→ **Short exercise**
Reproduce the records from their start through the line containing "[x=204, y=575]", swapping "computer-use agent" for "desktop agent" and leaving everything else unchanged. Omit the pictures from your answer.

→ **Records excerpted from a collection**
================================
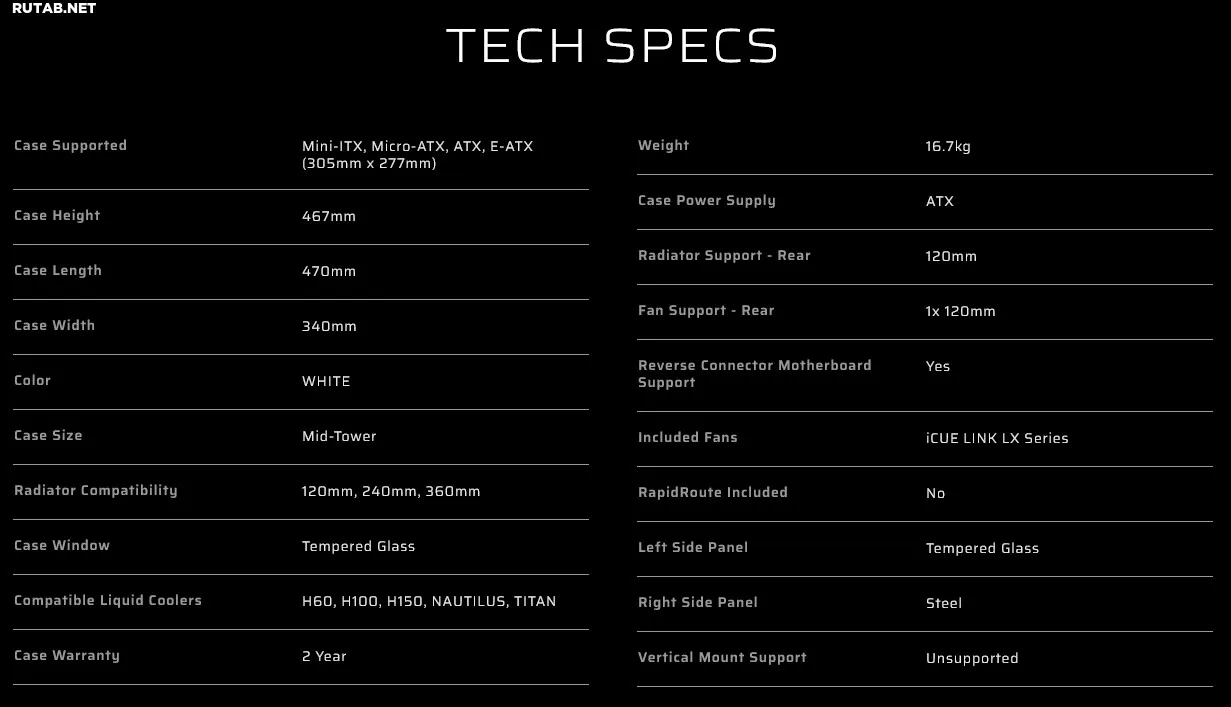Click the iCUE LINK LX Series value

point(997,438)
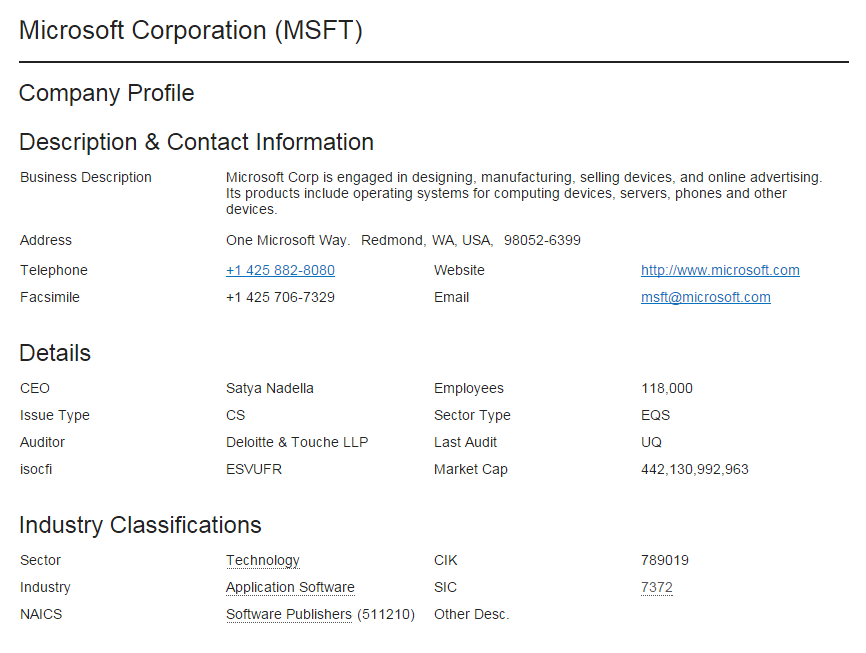Open the http://www.microsoft.com website link
The image size is (866, 653).
point(720,270)
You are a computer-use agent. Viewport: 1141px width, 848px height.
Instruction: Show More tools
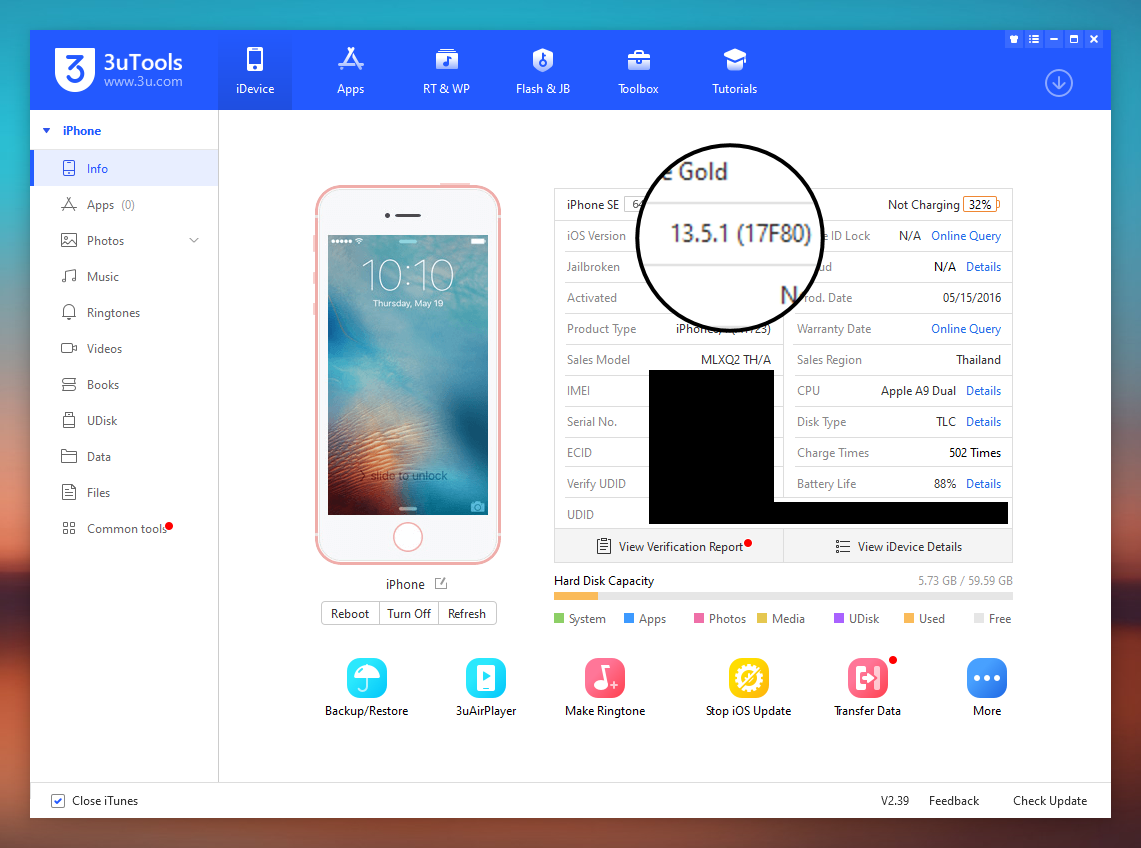coord(986,678)
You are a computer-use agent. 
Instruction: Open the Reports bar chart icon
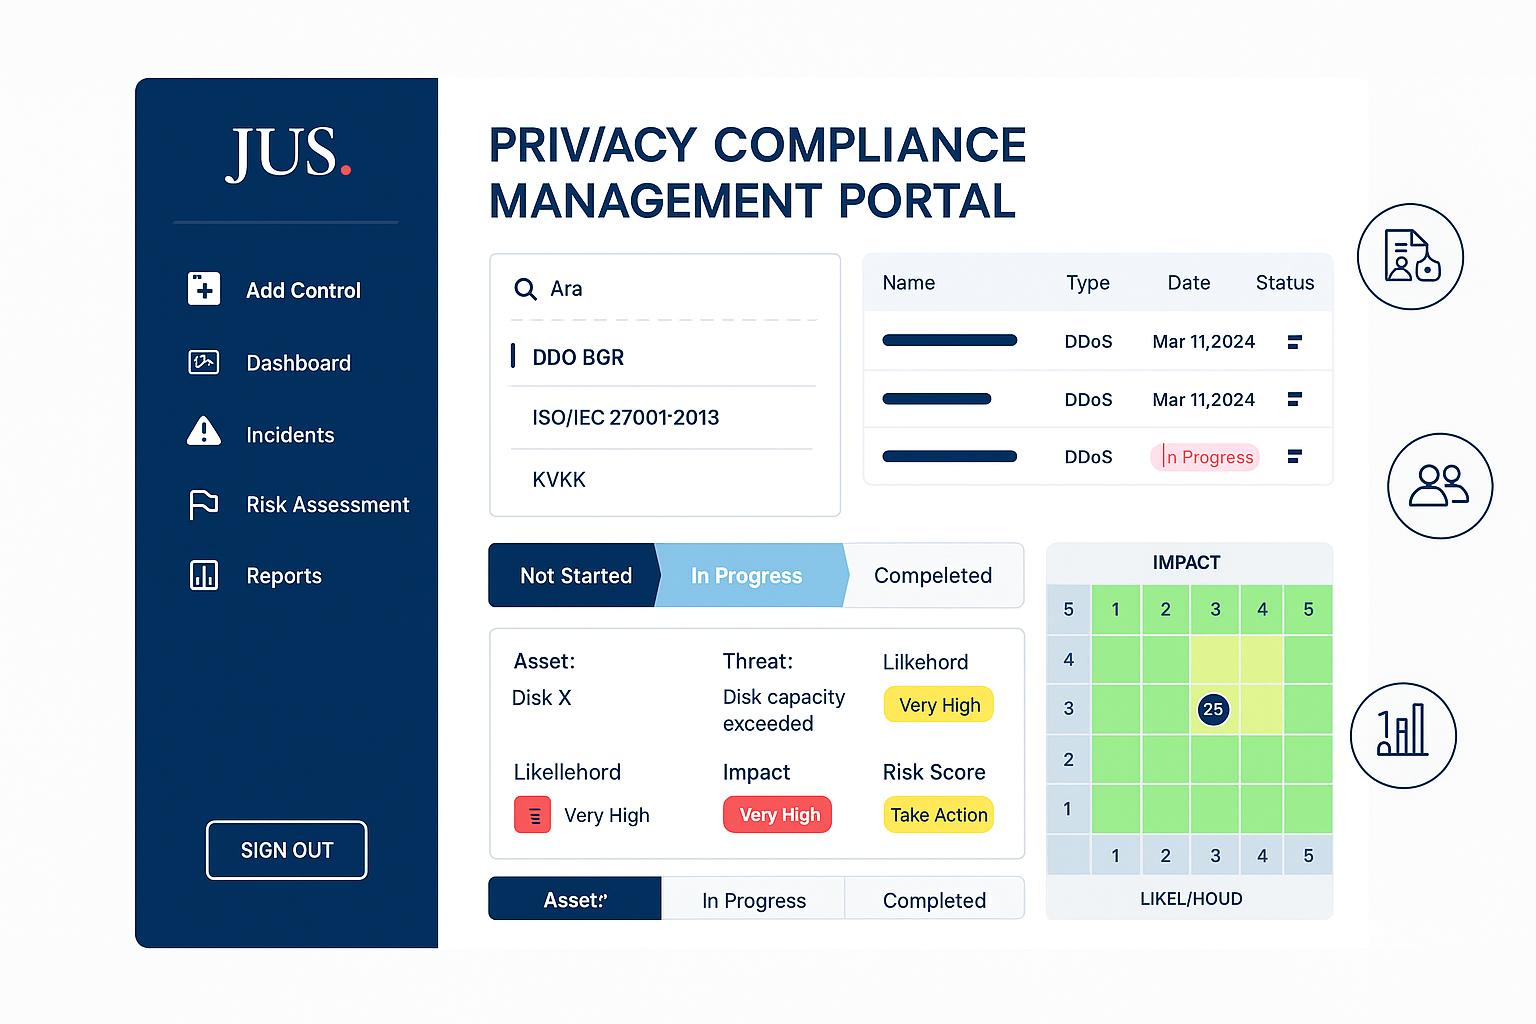[x=204, y=575]
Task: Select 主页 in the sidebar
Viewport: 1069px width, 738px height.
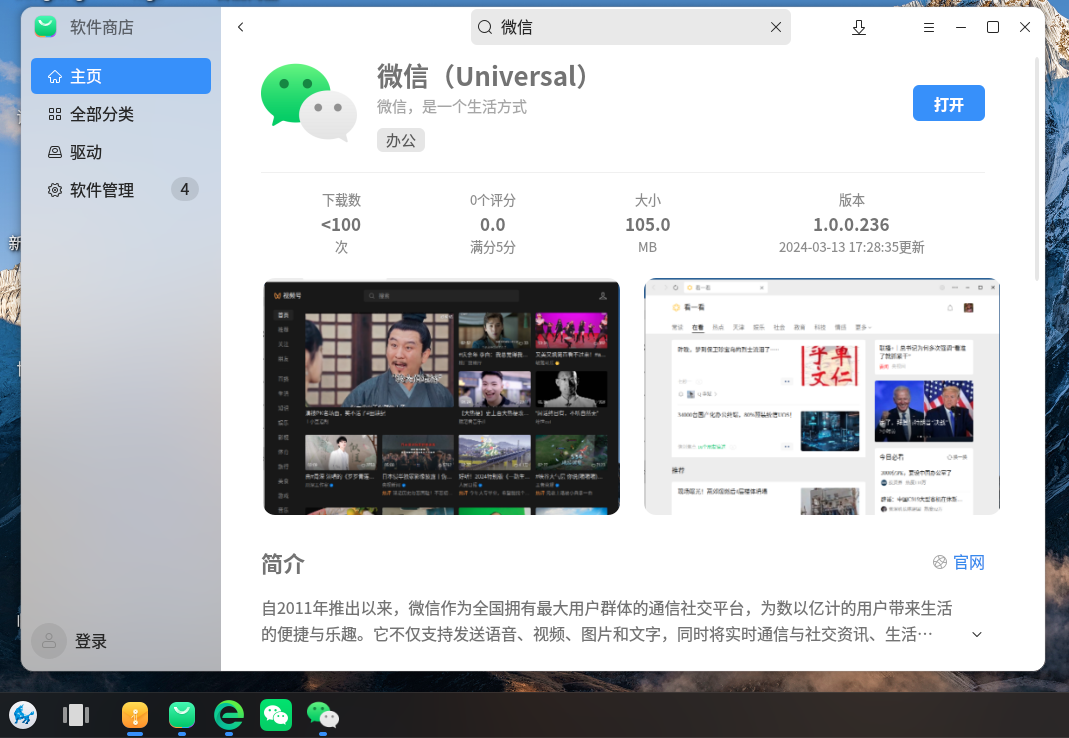Action: pyautogui.click(x=121, y=76)
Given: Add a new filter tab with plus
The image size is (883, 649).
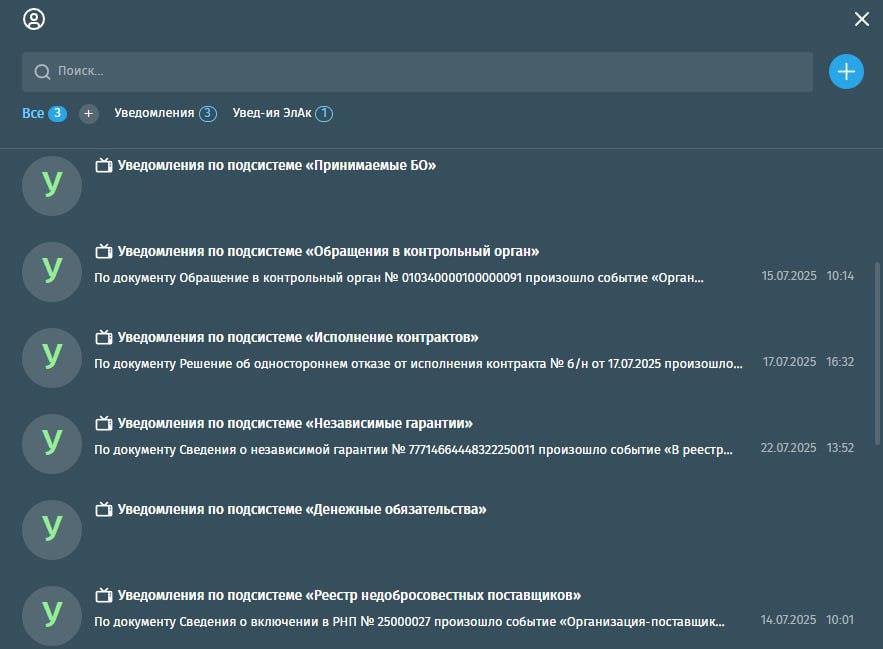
================================
→ **Correct result**
Click the iCUE LINK LX Series value

point(997,438)
Open the http://www.microsoft.com website link
The image size is (866, 653).
point(720,270)
You are a desktop agent. Viewport: 1141px width, 848px height.
Instruction: Show More tools
coord(986,678)
You are a desktop agent. 
Instruction: Open the Reports bar chart icon
[x=204, y=575]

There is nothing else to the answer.